Savitri mengatakan UU PPMI tidak mengatur secara khusus tentang perlindungan buruh migran dari ancaman kekerasan seksual. Peraturan itu lebih banyak mengatur tata kelola penempatan buruh migran. Padahal dalam pembahasan RUU PPMI di DPR, Koalisi Masyarakat Sipil sudah mengingatkan agar ketentuan terkait perlindungan dari kekerasan seksual ikut dituangkan dalam regulasi itu. “Kami menganggap RUU Penghapusan Kekerasan Seksual penting untuk disahkan sebagai payung hukum perlindungan pekerja migran yang mengalmi kekerasan seksual,” katanya dalam jumpa pers di Jakarta, akhir pekan lalu.

Menurut Savitri ketentuan yang melindungi buruh migran dari kekerasan seksual belum memadai. Posisi buruh migran sangat rawan karena sebagian besar perempuan dan bekerja di sektor domestik. Sekalipun buruh migran sudah bisa menjadi peserta program Jaminan Kecelakaan Kerja (JKK) dan Jaminan Kematian (JKm) yang diselenggarakan BPJS Ketenagakerjaan, tapi manfaat yang diberikan tidak mencakup buruh migran yang jadi korban kekerasan seksual.

RUU Penghapusan Kekerasan Seksual menurut Savitri cukup lengkap dalam menjelaskan bentuk-bentuk kekerasan seksual. Misalnya pelecehan seksual, pemaksaan kontrasepsi, pemaksaan aborsi, perkawinan, pelacuran, penyiksaan dan eksploitasi seksual.“Lewat RUU Penghapusan Kekerasan Seksual ini diharapkan bisa memperkuat perlindungan, dan mengisi celah hukum UU PPMI,” Savitri.

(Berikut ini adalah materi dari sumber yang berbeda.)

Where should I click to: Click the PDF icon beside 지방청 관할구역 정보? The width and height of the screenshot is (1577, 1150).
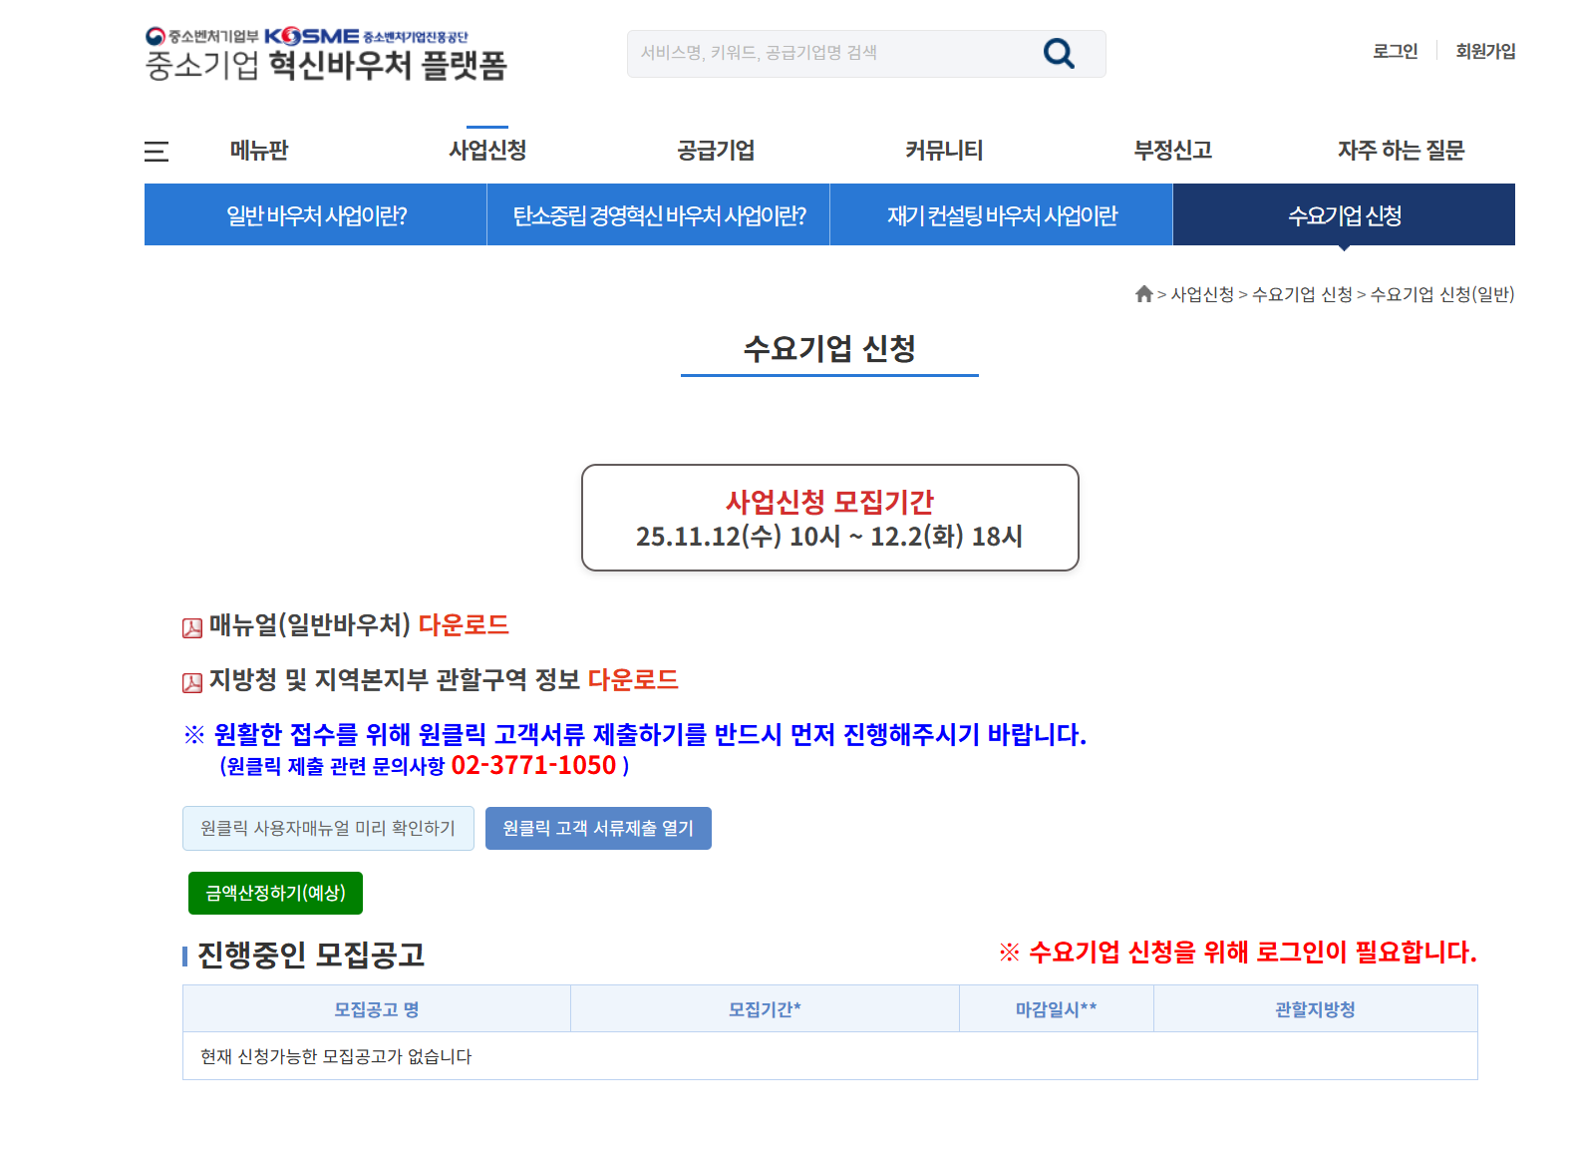192,682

Direktur LBH FAS, Felixson, melihat kondisi UU PPMI sekarang sama seperti UU PPTKILN yakni masih terdapat celah hukum yang harus dibenahi. Ketika UU PPTKILN diterbitkan, banyak terjadi praktik perdagangan orang yang menjerat pekerja migran. Untuk membenahi hal tersebut koalisi masyarakat sipil mendesak pemerintah dan DPR untuk menerbitkan UU No.21 Tahun 2007 tentang Pemberantasan Tindak Pidana Perdagangan Orang. UU TPPO hadir untuk menutup kelemahan yang ada dalam UU PPTKILN.

Sekarang, Felixson melihat UU PPMI masih mengandung kelemahan tentang perlindungan buruh migran dari kekerasan seksual. Oleh karena itu tepat jika pemerintah dan DPR membenahi hal tersebut dengan mengesahkan RUU Penghapusan Kekerasan Seksual. “Migrasi kita di dominasi kaum perempuan, sebanyak 80 persen dari mereka dalam bekerja di posisi rentan yakni dirty, difficult, and dangerous,” paparnya.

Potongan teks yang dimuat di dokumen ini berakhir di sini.